The team, the cheerleaders, the band, 4-H, school clubs, these were high school.  But no activity was complete without the contest with neighboring schools.  I thought, back then, that the competition was to see who was better, but no.  It was to excite the sense of community, it was to make us into a tribe that emotionally fed of off each other in ways not available in any other way then or since.  And it was magnificent.  Everyone with the same bright, yet glazed eyes, shouting the same words, supporting the same cause; the common purpose, the physical freedom and closeness, all so real and exciting compared to the insecurities and anxieties of everyday life.

If the fulfilling habits and events of high school attachments are mixed with a slow boil of anger at the vicissitudes of a disappointed life following high school, a good bit of the political behavior of the general populace begins to make sense: try to recreate the feelings of excitement and belonging while at the same time using the implied freedoms to explode away some of the anger accumulated around bosses, spouses, children, failures, dashed hopes. 

The majority of America’s titular adults ended their most deeply engaged community experience when they graduated high school.  Some continued that experience with the only somewhat modified experience of the military.  And some others went to college largely transferring those experiences to the new tribe.  Seen in this way, it is not the presentation of idea that matters as a way to influence people, but rather it is the creation of the tribal organization with secret handshakes, special language and exciting meetings that remind of pep-rallies and football games.  Right-wing astroturf groups follow this pattern.

I am confident that we, as a people, have the capacity to become more grown up – I don’t believe that the present levels of social and emotional immaturity are native to the species – but I can’t see how to accomplish it in our present paradigm.  Maturity is attained by being in the company of mature people with the realization that you are an unfinished learner.  That is how it has always been done. 

We know better than to take a human raised orangutan and return it to the forest without retraining.  There is a protocol for the training based on the skills and habits needed to survive.  We have no such protocol for ourselves.  And if anything, our present political, economic, media and educational systems are strongly counterproductive of the forms that would support an increasing national maturity.
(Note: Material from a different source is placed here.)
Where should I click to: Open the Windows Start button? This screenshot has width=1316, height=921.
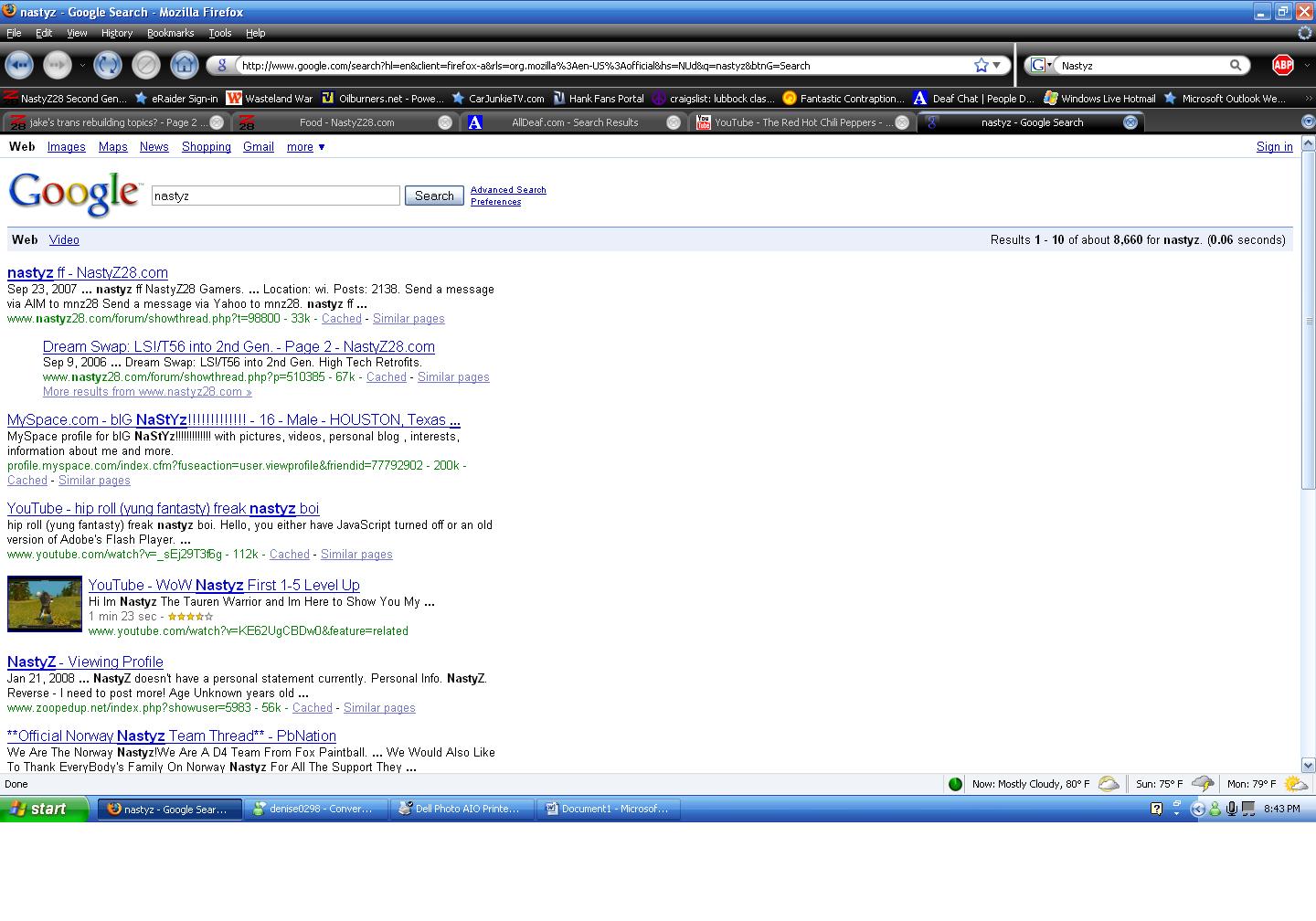44,809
I think that we are faced with rather stark possibilities for the future: a totalitarian plutocracy allowed by a socially and politically incompetent polity or conditions that dramatically increase the national maturity sufficiently for a popular social democracy to function [2].

[1] Where are the ‘adult’ organizations with grown up expectations, organizations that have the view of high school antics, even college social groupings, as childlike practice for the real thing?  Our emotional and social development seems to be artificially terminated at about 18 to 20 years of age.  I have been part of agricultural and industrial work gangs, field biology study groups, college faculties, independent professional service provider groups, school governing councils and various ad hoc advisory and action groups; other than each group having their own cultures and codes, there was not a great deal of difference among them as regards the maturity of their functioning.

I think it has to do with the point in time when people are led to believe that they are effective agents in life.  There has been, through out my whole life the presentation that ‘teenagers’ are a special grouping with unrequited capacities of authority – many ‘teenagers’ come to believe this commercially driven storyline.

There is another part to this; the point at which support is withdrawn also signals the beginning of ‘adult’ responsibilities.  This point ends a certain kind of learning – puts new learning in a different box if you will.

[2] I have left out the ecological considerations that will be (are) enforcing an utterly unforgiving timeline on these changes.